**Short problem A:** Locate every line in the entries that contains the string "dropdown" and copy each of those lines. Treat uppercase and lowercase letters as different.

** Start of Selection **

I was a serious child. When things worth being serious about show up in my world, I tend to be a serious adult. And I see the enormous challenges we face as a global community. I know you do too. As a people struggling to live in peace with one another on the world stage of mismatched choirs, fearful that this great blue earth ball of dirt and water we inhabit will one day implode under the weight of it all…we are perpetual experts at the struggle. It is sobering. I understood Grandmother's song better than she thought. We are brilliant at round tabling. We are bodacious builders of peace-seeking strategies. PowerPoint pacifism. Stupendously adept at the fine fine art of peace-building on paper.
We fail miserably at retreat.
We run screaming from surrender.
We don't want to believe in anything we can't see, smell, touch and understand.
I understood that grandmother couldn't sing.
I understood that I hated that dreary song.
I understood that
grandmother understood that there was no rhyme or reason in her Pollyanna philosophy.
And I understood that it mattered not one iota to her.
I wondered why....why the winks and smiles in church...why the knowing nods between the two of them.....why the certainty that every uncertainty known to man was a certain source of their joy. They didn't need to understand why.
I was certain of that.
My grandmother couldn’t carry a tune in a bucket. But she thought she could. And when she would sing in the old country church choir, it would make my ears hurt (Don’t tell her I said that).
But Papa didn’t mind. He couldn’t sing either. And to him, her voice was as beautiful as her face…or her Hollywood sunglasses, her long dark hair under the hats they shared or the strange strange way their unlikely union seemed to jell into one - despite her minor-keyed world of wigs and harmonies unknown to man.
He learned to surrender.
No. I take that back.
He loved to surrender.

** End of Selection **
** Start of Extracted entries **

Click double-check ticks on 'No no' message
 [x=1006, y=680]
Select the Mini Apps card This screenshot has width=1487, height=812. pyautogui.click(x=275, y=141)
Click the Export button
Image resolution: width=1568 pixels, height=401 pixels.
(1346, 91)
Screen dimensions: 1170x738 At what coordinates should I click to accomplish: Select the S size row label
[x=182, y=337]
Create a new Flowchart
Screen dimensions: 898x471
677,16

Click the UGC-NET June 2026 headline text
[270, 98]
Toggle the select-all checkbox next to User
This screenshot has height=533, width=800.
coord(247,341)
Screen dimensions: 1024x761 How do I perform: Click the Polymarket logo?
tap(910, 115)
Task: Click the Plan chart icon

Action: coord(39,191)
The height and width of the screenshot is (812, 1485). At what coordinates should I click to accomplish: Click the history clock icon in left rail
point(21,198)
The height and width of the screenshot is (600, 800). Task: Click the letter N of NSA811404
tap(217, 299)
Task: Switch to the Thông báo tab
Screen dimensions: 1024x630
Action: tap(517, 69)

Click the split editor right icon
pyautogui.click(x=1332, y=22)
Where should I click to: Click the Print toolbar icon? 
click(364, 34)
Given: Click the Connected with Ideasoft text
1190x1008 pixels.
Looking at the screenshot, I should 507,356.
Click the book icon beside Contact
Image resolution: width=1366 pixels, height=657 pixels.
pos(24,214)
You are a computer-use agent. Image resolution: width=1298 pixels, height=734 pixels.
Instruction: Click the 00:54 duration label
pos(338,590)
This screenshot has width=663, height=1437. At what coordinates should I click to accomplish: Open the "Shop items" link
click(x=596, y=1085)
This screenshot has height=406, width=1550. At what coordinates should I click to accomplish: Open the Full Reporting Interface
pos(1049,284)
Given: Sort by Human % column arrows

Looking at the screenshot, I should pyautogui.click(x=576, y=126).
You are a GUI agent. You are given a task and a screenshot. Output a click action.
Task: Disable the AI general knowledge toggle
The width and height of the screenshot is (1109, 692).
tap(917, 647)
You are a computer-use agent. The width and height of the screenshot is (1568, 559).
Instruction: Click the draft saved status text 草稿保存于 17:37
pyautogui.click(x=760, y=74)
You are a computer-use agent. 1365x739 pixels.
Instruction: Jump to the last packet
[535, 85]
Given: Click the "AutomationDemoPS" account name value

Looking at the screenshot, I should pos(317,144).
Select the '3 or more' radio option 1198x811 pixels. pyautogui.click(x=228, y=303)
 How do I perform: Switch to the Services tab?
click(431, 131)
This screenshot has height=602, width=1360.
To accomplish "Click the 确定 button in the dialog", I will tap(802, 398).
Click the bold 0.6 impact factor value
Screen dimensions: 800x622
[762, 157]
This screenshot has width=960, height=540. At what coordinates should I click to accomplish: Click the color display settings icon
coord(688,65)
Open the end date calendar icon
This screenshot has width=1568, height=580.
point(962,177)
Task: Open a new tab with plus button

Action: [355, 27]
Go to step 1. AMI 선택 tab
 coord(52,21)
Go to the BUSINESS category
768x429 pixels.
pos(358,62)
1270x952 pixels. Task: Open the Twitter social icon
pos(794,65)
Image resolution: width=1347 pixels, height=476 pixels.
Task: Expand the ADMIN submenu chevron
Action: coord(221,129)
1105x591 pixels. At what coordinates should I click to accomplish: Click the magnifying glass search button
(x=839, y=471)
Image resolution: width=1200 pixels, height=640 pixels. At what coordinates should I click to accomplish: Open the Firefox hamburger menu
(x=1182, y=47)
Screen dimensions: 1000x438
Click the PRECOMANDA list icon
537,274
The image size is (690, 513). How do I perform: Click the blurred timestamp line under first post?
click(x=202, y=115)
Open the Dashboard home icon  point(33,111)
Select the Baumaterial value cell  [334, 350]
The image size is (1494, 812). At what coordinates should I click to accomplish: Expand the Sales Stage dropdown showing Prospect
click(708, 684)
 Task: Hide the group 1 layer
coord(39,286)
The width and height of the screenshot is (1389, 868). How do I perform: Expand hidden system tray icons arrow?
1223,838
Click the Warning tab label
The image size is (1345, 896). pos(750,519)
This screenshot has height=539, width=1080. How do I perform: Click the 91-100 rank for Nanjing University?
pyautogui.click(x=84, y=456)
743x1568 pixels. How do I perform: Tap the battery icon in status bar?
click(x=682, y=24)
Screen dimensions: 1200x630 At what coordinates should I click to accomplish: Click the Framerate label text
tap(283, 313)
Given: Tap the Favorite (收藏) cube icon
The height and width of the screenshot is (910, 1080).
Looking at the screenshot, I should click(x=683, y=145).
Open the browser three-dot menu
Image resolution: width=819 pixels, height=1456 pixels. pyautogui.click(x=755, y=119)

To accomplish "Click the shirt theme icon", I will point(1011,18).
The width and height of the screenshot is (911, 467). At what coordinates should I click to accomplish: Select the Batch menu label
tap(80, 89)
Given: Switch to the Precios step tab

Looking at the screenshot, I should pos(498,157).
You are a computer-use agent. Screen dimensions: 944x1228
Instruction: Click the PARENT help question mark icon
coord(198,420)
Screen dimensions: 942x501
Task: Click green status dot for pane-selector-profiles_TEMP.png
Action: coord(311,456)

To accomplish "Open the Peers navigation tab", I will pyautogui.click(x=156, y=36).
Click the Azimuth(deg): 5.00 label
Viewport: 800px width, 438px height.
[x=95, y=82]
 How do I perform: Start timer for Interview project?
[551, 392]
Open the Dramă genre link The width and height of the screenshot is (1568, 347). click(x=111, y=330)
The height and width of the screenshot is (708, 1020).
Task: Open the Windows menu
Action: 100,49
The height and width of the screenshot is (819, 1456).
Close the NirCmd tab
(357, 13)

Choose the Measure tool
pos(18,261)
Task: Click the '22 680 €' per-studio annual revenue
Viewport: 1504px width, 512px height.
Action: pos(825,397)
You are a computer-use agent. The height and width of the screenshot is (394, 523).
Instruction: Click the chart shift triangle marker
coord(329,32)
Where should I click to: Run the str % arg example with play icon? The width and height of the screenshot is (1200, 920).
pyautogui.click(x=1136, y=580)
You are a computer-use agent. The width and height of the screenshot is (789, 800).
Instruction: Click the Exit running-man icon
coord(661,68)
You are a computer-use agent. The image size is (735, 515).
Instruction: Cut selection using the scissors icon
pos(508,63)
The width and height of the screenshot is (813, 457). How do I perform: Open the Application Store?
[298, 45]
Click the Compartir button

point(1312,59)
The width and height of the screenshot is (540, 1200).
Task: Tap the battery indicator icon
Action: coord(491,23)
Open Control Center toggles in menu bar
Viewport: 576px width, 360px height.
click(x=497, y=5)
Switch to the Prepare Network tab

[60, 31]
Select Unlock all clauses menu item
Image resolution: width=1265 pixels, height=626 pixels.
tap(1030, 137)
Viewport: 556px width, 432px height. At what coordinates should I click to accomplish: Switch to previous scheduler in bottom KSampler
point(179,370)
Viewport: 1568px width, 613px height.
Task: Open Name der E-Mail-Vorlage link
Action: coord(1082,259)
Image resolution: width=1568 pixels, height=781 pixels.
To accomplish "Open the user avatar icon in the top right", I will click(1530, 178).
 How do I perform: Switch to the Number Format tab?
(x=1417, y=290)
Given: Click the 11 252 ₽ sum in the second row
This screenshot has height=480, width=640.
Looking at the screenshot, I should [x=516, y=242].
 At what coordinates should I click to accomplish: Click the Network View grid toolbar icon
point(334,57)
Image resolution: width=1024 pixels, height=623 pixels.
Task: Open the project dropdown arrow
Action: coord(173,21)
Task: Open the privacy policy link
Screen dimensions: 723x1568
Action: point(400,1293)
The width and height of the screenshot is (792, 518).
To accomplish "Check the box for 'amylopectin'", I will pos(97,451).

** End of Extracted entries **

**Short problem B:**
Answer these questions on the passage about the grandmother's singing:
(i) What kind of child does the narrator say they were?
(ii) In what choir did the grandmother sing?
(iii) Who else, besides the grandmother, couldn't sing?

**Expected answer A:**
The image size is (1494, 812). At what coordinates should I click to accomplish: Expand the Sales Stage dropdown showing Prospect
Task: Open the project dropdown arrow

**Expected answer B:**
(i) A serious child.
(ii) The old country church choir.
(iii) Papa.